Viva Zapata: Yaşasın Tatar Çarığı
J. Steinbeck’in senaryosunu yazdığı, E. Kazan’ın yönettiği, M. Brando ve A. Queen’in oynadığı Viva Zapata’yı herkes izlemese de çoğu kişinin duymuşluğu vardır. Film, Meksikalı köylü devrimci Emiliano Zapata’yı anlatır.
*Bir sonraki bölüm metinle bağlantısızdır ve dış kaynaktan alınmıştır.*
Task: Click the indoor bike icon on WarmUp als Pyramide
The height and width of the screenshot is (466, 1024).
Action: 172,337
Hiç okul yüzü görmemiş Zapata, Huerto’yu devirdikten sonra ele geçirdiği başkanlık sarayına girince “Burası insanın içini kötülükle doldurur.” deyip köyündeki yoksul hayatına dönmüş ve 39 yaşında öldürülmüştür. “Yurdun ve halkın özgürlüğüne düşman olanlar, bu dava uğruna kendini feda edenlere her zaman haydut gözüyle bakmışlardır.” cümlesini kurabilen bu “cahil köylü”nün soyadı (Zapata), İspanyolcada “bot” demek olan zapato sözcüğünden devşirilerek “ayakkabı tamircisi” anlamı kazanmış metonimik bir meslek adıdır.
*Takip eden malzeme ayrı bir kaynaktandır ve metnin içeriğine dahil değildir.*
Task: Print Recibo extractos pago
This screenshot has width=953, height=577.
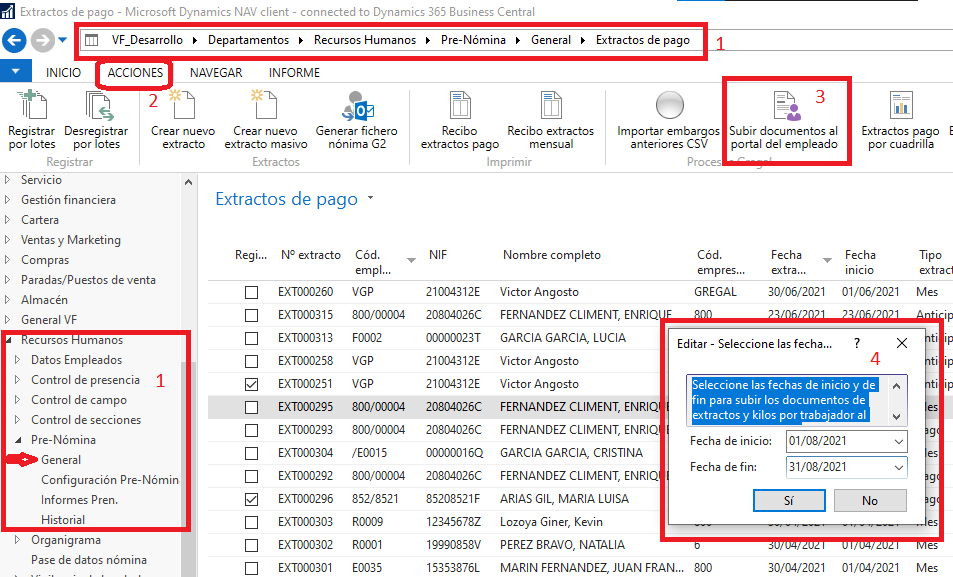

İspanyol Kraliyet Akademisi Real Academia Española’nın (RAE) yayımladığı Diccionario de la Lengua Española’da sözcüğün Türkçe kökenli olduğu yazılı. Bu durum S. Nişanyan’ın dikkatini çekmiş ve sözcüğün peşine düşmüş. Nihayet Saadet Çağatay’ın Karaçayca Birkaç Metin’de “Kazan lehçesinde köylünün giydiği ve bir nevi ıhlamur ağacı kabuğundan yapılmış olan ayakkabıya çabata denir.” bilgisine ulaşmış. Fakat kelimeyi başka bir yerde bulamadığı için bu takibat kendi ifadesiyle çaresizlikle sonuçlanmış. Blogundaki 24.04.2013 tarihli “Hayalet Kelimelerin Peşinde” başlıklı yazısında “Pes ettim. Vallahi çözemedim. Siz şimdiye dek benim bir kelime hakkında böyle çaresiz kaldığımı gördünüz mü hiç? İşte oluyor.” diyerek zapata’nın İtalyanca ve Fransızca biçimlerine değinip yazısını noktalamış.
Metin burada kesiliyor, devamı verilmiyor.